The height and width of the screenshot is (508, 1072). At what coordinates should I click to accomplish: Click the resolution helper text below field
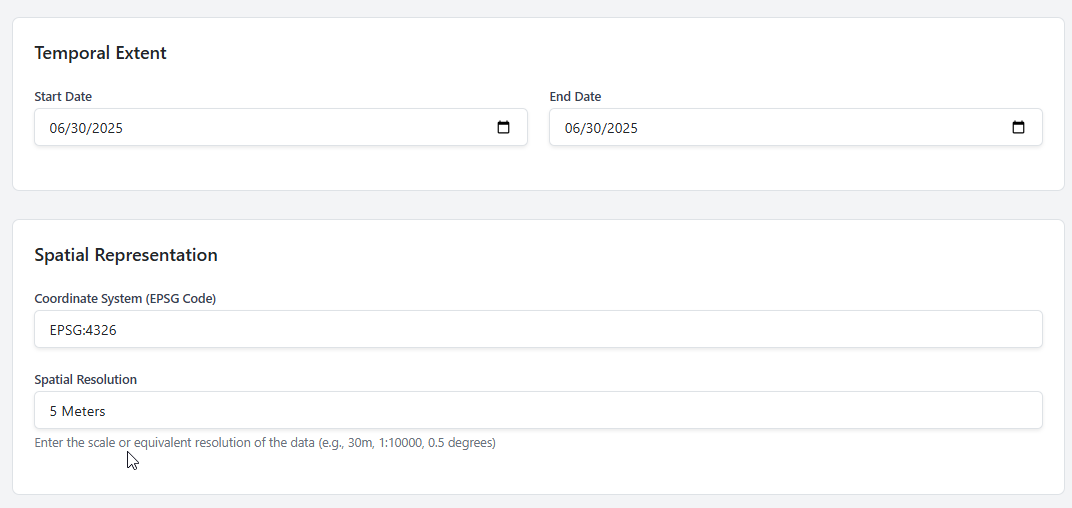(x=265, y=442)
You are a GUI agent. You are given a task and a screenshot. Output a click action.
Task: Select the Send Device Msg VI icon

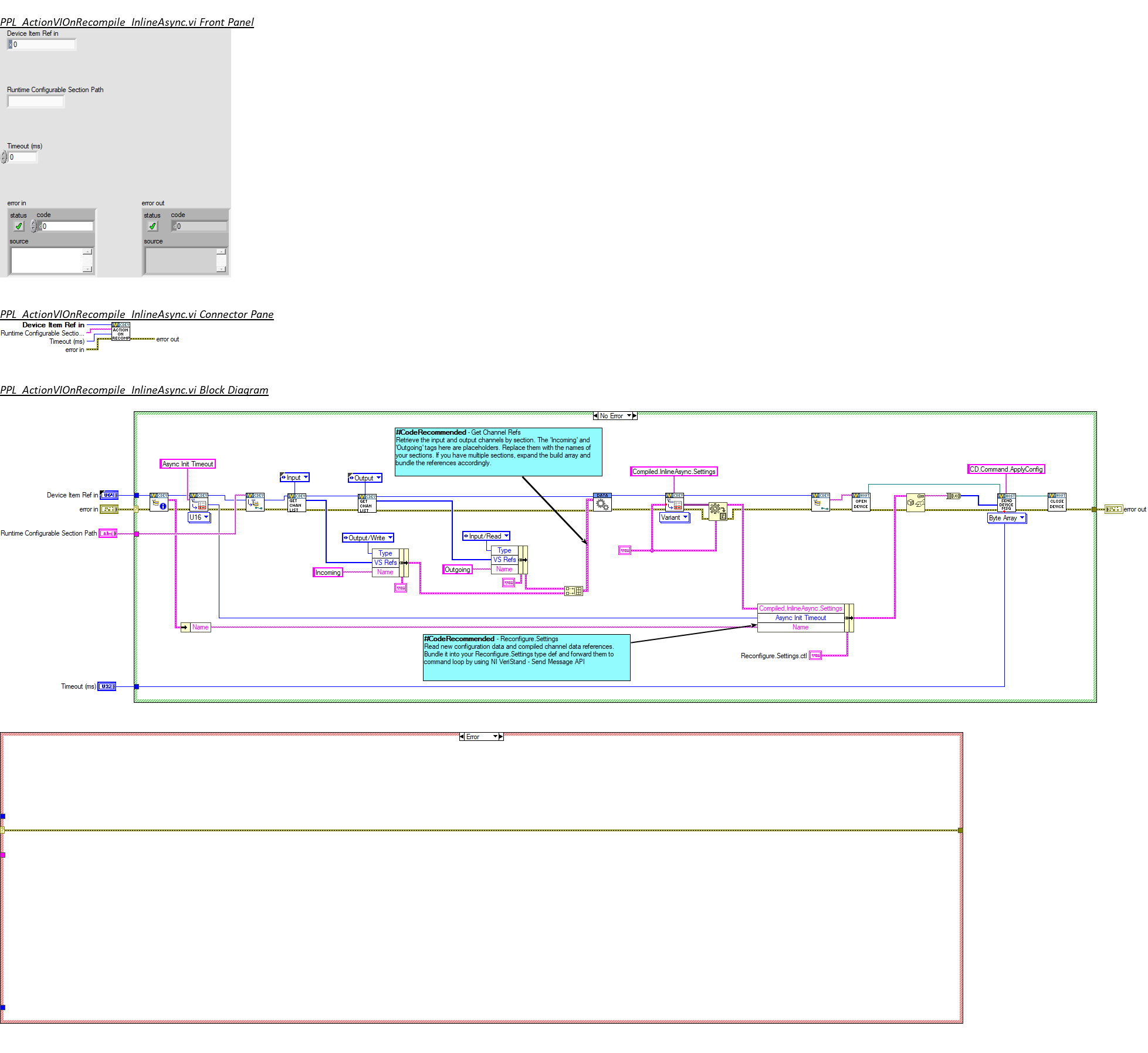[x=1006, y=503]
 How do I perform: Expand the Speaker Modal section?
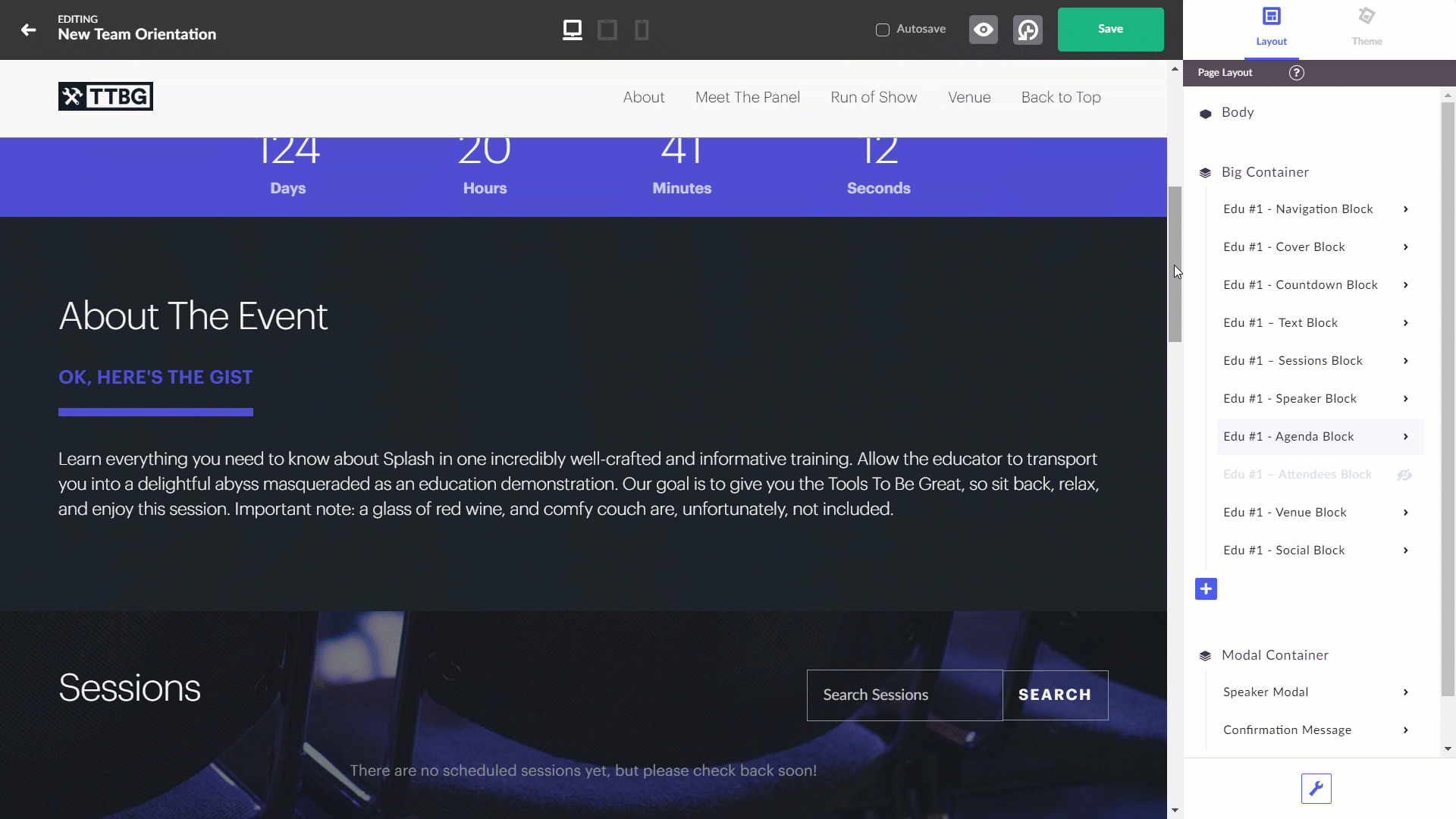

────────────────────────────────────────

Put the lines of all the records above into a Markdown table with the columns Row and Line, one numbered row per line. Skip blank lines and leave the pictures out.

§ Result:
| Row | Line |
|---|---|
| 1 | The height and width of the screenshot is (508, 1072). At what coordinates should I click to accomplish: Click the resolution helper text below field |
| 2 | (x=265, y=442) |
| 3 | You are a GUI agent. You are given a task and a screenshot. Output a click action. |
| 4 | Task: Select the Send Device Msg VI icon |
| 5 | [x=1006, y=503] |
| 6 |  How do I perform: Expand the Speaker Modal section? |